Lindas Traum vom eigenen Bauernhaus
Wer in der Stadt Zürich aufwächst, hat in der Regel wenig mit Landwirtschaft zu tun. Linda Oswald hat sich für eine Lehre als Landwirtin entschieden und dies obwohl sie aus der Grossstadt kommt. Sie war schon als Kind sehr naturbezogen und besuchte mit ihrer Mutter den Pferdestall. Lindas Traum war es, irgendwann in einem Bauernhaus mit schönem Garten und vielen Tieren zu leben. Nach einem einjährigen Praktikum auf einem Pferdehof in Italien merkte sie, dass diese idyllische Vorstellung eines eigenen Bauernhofs aber auch harte Arbeit erfordert. Die gelernte Schreinerin informierte sich über die Ausbildung zur Landwirtin und merkte: das ist genau meins.
Wie werden unsere Lebensmittel eigentlich produziert? Was braucht es für eine nachhaltige Bewirtschaftung unserer Böden? Solche Fragen haben Linda weiter angespornt, die zweijährige Berufslehre als Landwirtin als Zweitlehre zu absolvieren. In der Berufsschule gab es einige Quereinsteiger und sie fühlte sich als Stadtkind nicht benachteiligt. Im Gegenteil: diese Unterschiede regten in der Klasse zum Diskutieren an und förderten das gegenseitige Verständnis. Es gab aber auch immer wieder «Häh?-Momente» und Linda konnte aus Stadtsicht vermitteln, dass für die Gesellschaft nicht immer alles verständlich ist, was für Landwirtinnen und Landwirte logisch erscheint. Ein lustiger Moment sei es auch gewesen, als sie einmal mit dem Traktor durch die Stadt fahren musste. «Mir haben Familien mit Kindern zugewinkt. Die haben sich richtig gefreut. »

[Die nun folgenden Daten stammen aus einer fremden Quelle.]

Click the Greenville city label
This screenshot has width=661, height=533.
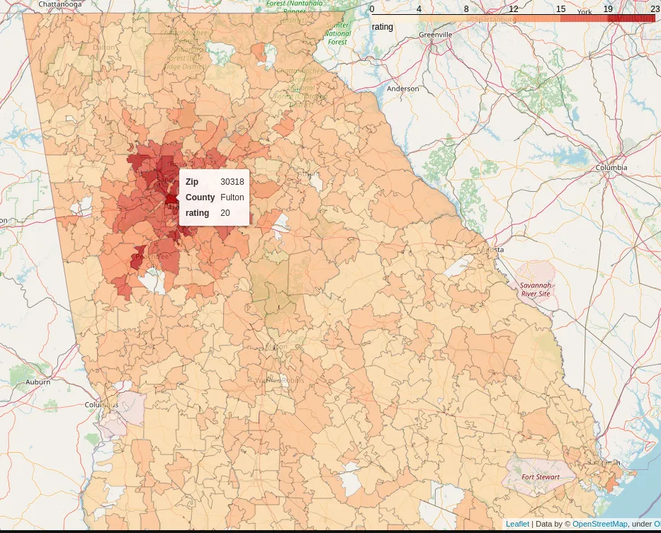pyautogui.click(x=435, y=35)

Heute arbeitet Linda auf einem Betrieb in Horgen, 15 Autominuten von ihrem Wohnort Zürich entfernt. Es sei manchmal schon ein Spagat zwischen zwei Welten, aber ihr städtisches Umfeld zeige viel Verständnis und hat vor allem Interesse für Lindas Beruf. Und genau da erkenne sie den Stadt-Land-Graben. «Es fehlt das gegenseitige Wissen und die gegenseitigen Bedürfnisse sind nicht klar» sagt die Jung-Landwirtin. Die Landwirtschaft sei eben extrem komplex. «Ich muss wissen, wie ich Maschinen warten und bedienen kann, wie der Körper einer Kuh funktioniert und welche Erdschichten ein gesunder Boden hat», meint Linda weiter. Es würde helfen, wenn landwirtschaftliche Themen in die Grundbildung integriert würden. Natürlich habe auch die Politik viel in der Hand, aber schlussendlich leben wir in einer Demokratie, in der jede Person mitbestimmen kann. Auf ihrem Instagram-Kanal postet Linda aus ihrem Alltag aus Landwirtin. Sie schreckt nicht zurück, auch mal unschöne Bilder wie beispielsweise von einer Schlachtung zu zeigen. Wenn sie irgendwann ihr Bauernhaus bewohnt, möchte sie auch Workshops anbieten, um der Bevölkerung die Landwirtschaft näher zu bringen – für sie der schönste Beruf der Welt!
Unser Tipp
Wie kommen Stadtmenschen aufs Land?
– Agriwas? Jugendliche zwischen 14 und 25 Jahren mit Interesse an der Landwirtschaft haben die Möglichkeit, mittels der Organisation Agriviva zwei bis acht Wochen auf einem Bauernhof Landluft zu schnuppern.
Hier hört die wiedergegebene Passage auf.